Ethiopian county, home to 25,000 people, seized by fighters: EHRC

Ethiopian Human Rights Commission says it received reports an armed group had taken control of Sedal Woreda, with civilians killed and public servants abducted.

An armed group has taken control of a country in western Ethiopia that is home to about 25,000 people, reportedly killing civilians and abducting public servants, according to the country’s Ethiopian Human Rights Commission (EHRC).

The state-appointed body said in a statement late on Wednesday it had received reports that Sedal Woreda, in the Kamashi zone of the Benishangul-Gumuz region, was “under near-full control of an armed group as of April 19”.

The commission did not specify which armed group it was referring to.

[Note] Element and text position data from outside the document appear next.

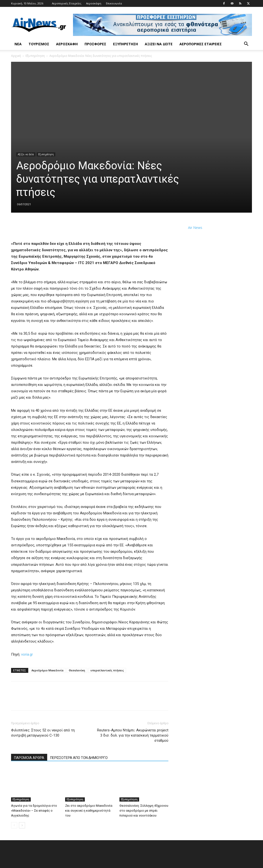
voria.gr (27, 654)
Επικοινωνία (114, 3)
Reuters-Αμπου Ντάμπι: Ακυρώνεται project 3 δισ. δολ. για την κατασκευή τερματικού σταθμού (133, 735)
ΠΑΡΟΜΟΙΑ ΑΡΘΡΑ (29, 758)
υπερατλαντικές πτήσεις (107, 670)
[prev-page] (14, 825)
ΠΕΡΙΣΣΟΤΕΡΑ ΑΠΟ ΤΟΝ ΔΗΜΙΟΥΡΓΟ (79, 758)
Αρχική (16, 56)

“Residents who have fled the area told EHRC that the armed group has burned down and looted public and private property and that the woreda (county) administration and local police have fled the area. There are also reports that civilians have been killed and public servants have been kidnapped,” the commission said in its statement.

“According to residents and officials EHRC spoke to, a small contingent of the regional security force in the vicinity is outnumbered,” the commission said, urging the federal government in Addis Ababa to deploy security forces to the region “to prevent further loss of life”.

There was no immediate comment by the government of local officials.

 

With a population belonging to a myriad of ethnic groups, including the Gumuz, Agaws, Shinasas and the Amhar, Benishangul-Gumuz is home to the strategically important Great Ethiopian Renaissance Dam.

Ethiopia says the multibillion-dollar project built on the Blue Nile is key to its economic development and power generation, but downstream countries Egypt and Sudan view the dam as a potential threat, fearing disruptions in water supplies from the Nile River.

In recent months, Benishangul-Gumuz has been hit by a surge of ethnic violence including an attack in December that killed more than 200 civilians.

It is one of the several flashpoints across the country of more than 100 million people where ethnic rivalries over land, power and resources have ignited before delayed national elections scheduled for June.

As it battles to contain multiple outbreaks of ethnic and political violence, the government on Monday declared a state of emergency in the southern part of the Amhara region. The move followed three days of violence in the town of Ataye in which an unspecified number of people were killed.

Earlier this month, more than 100 people were killed in border clashes between the Afar and Somali regions. The two regions blamed special forces from each other’s sides for the deaths.

In March, assailants killed at least 30 civilians in an attack on a village in Oromia.